Any help is highly appreciated and I will provide you with any missing information.
Thanks and regards,
René
Code to access NetGear webinterface till data export.
from selenium import webdriver
from selenium.webdriver.common.by import By
profile = webdriver.FirefoxProfile()
profile.accept_untrusted_certs = True
options = webdriver.FirefoxOptions()
options.headless = True
driver = webdriver.Firefox(executable_path="/home/ubuntu/geckodriver", firefox_options=options, firefox_profile=profile)
driver.get("https://<ip_address>")
driver.find_element(By.ID, "password").send_keys(<password>)
driver.find_element(By.ID, "local_login").click()
driver.find_element(By.ID, "menu_fld2SysPoE").click()
driver.find_element(By.ID, "menu_fldAdv").click()
driver.find_element(By.ID, "menu_doc4SysPoEPort").click()
UPDATE I
After installing npm on the Raspberry Pi, I installed the gs310tp package from Taisuke Yamada. You find the package here. And then ran it with .node_modules/gs310tp/bin/gs310tp.js -u https://<ip_address< -p <password> poe status. However, this gives the error (node:444693) UnhandledPromiseRejectionWarning: Error: self signed certificate. To disable this message one can run export NODE_TLS_REJECT_UNAUTHORIZED='0' before. But note that this decreases the security.
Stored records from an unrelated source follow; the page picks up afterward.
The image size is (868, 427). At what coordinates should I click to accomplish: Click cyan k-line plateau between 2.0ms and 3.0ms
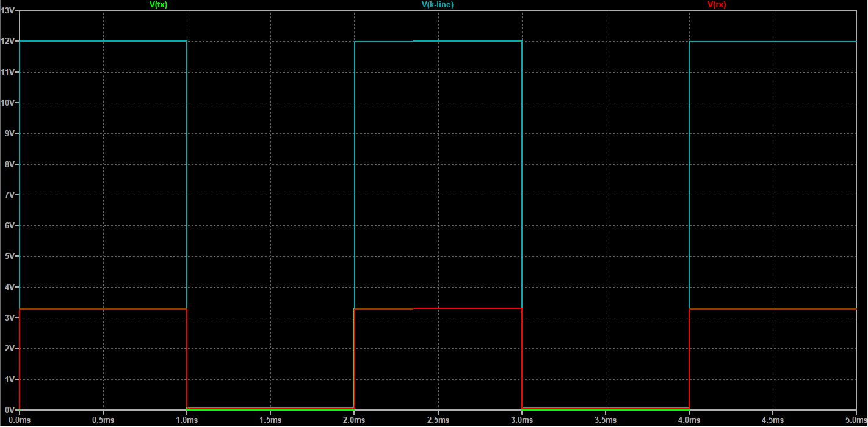(x=438, y=41)
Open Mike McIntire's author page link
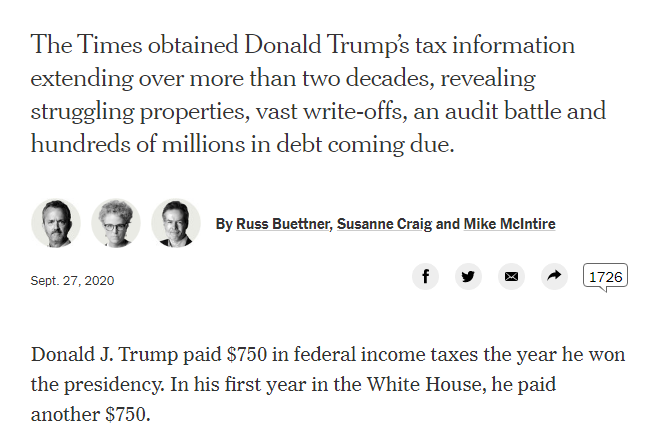 510,224
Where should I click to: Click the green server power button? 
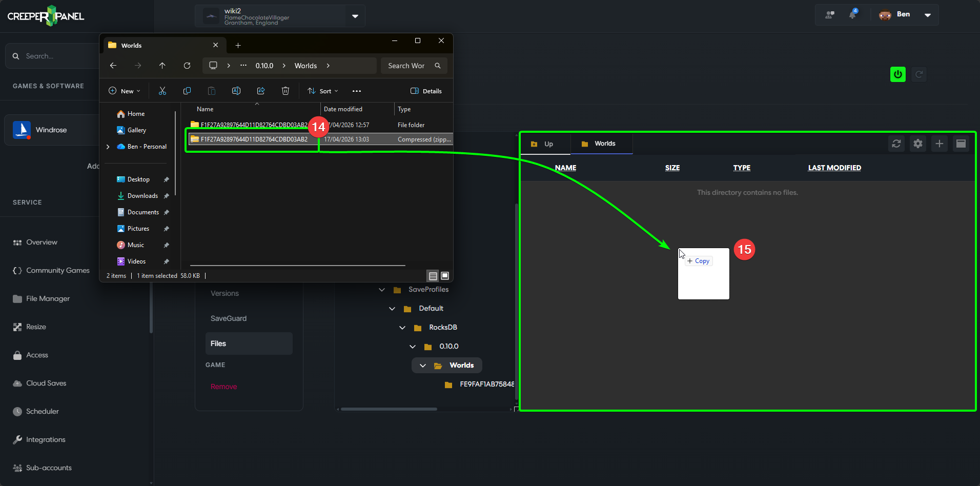click(897, 74)
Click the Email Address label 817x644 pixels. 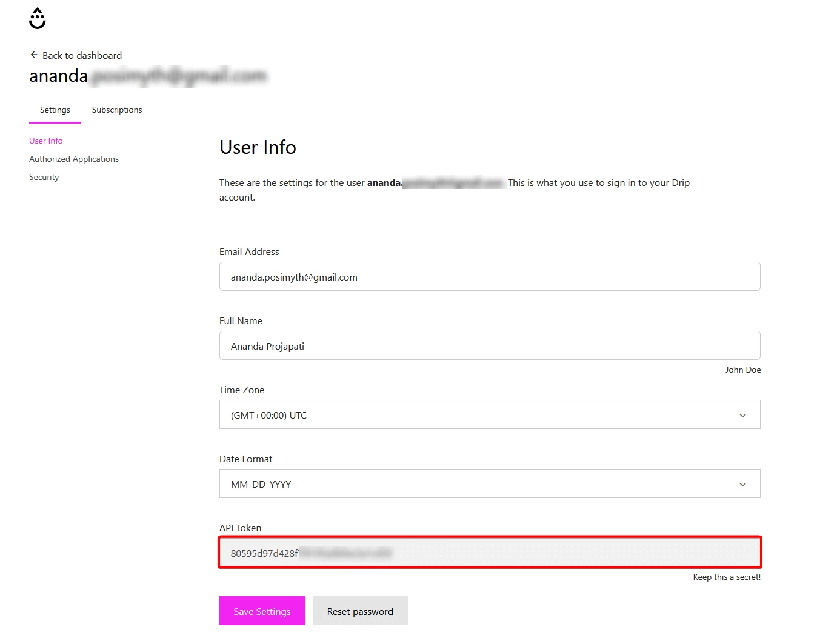[x=249, y=251]
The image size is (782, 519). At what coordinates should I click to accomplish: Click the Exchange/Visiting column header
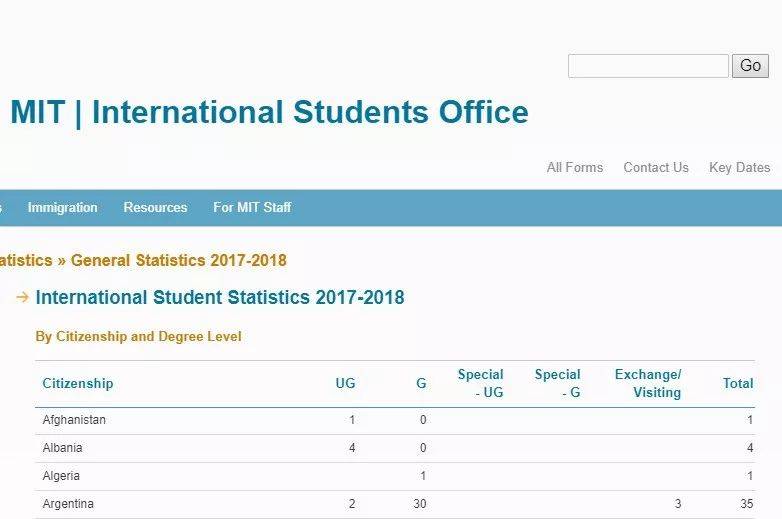coord(648,383)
A simple Python script which incorporates the Javascript looks like the following
import subprocess
import re
p = subprocess.Popen(["./gs310tp.js", "-u https://ip", "-p SecurePassword", "poe", "status"], stdout=subprocess.PIPE, stderr=subprocess.PIPE)
p.wait()
out, err = p.communicate()
out = bytes.decode(out) # Convert from byte to string
# Conversion from string to dict is quite tricky and I dont need that so I used regex instead
out = out.replace('"', '')
out = out.replace("'", "")
voltage = re.findall("voltage: \d+", out)
ampere = re.findall("amphere: \d+", out)
power = re.findall("power: \d+", out)
I recently did the same automation for NetGear GS310TP PoE switch. It uses pair of "get.cgi" and "set.cgi" for management just like your model, so both models might share the same method for protection.
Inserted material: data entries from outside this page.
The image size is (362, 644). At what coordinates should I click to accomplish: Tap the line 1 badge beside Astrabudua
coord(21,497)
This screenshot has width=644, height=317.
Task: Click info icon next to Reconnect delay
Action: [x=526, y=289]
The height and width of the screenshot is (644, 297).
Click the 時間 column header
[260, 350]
Obtaining key for X-CSRF-XSID: is a bit involved process.
You first have to obtain one-time temporary key using the API (cmd=home_loginStatus API), few seconds after you have submitted correct password (to cmd=home_loginAuth API). This key can only be fetched once, and will invalidate authentication state if fetched multiple times.
This temporary key contains 2 (or 3) things:
Using some compatible RSA library, encrypt above 32-byte token with the given RSA key. Base64-encode the result and set it to X-CSRF-XSID: header and I was good to go.
Doing "compatible" encryption took some time and openssl didn't work out for me. I ended up grabbing actual JavaScript files (rsa.js and its dependencies) out from GS310TP and run it locally with nodejs.
GS310TP also does tricky query parameter validation with "aj4=", "dummy=", and "bj4=", but it is quite easy to workaround as you can just replay the captured string or set MD5 hash of URL parameters and append it as "bj4=" parameter.
I do have working code, but cannot share as it currently have hardcoded parameters I cannot disclose. I hope this description is good enough for you to move forward!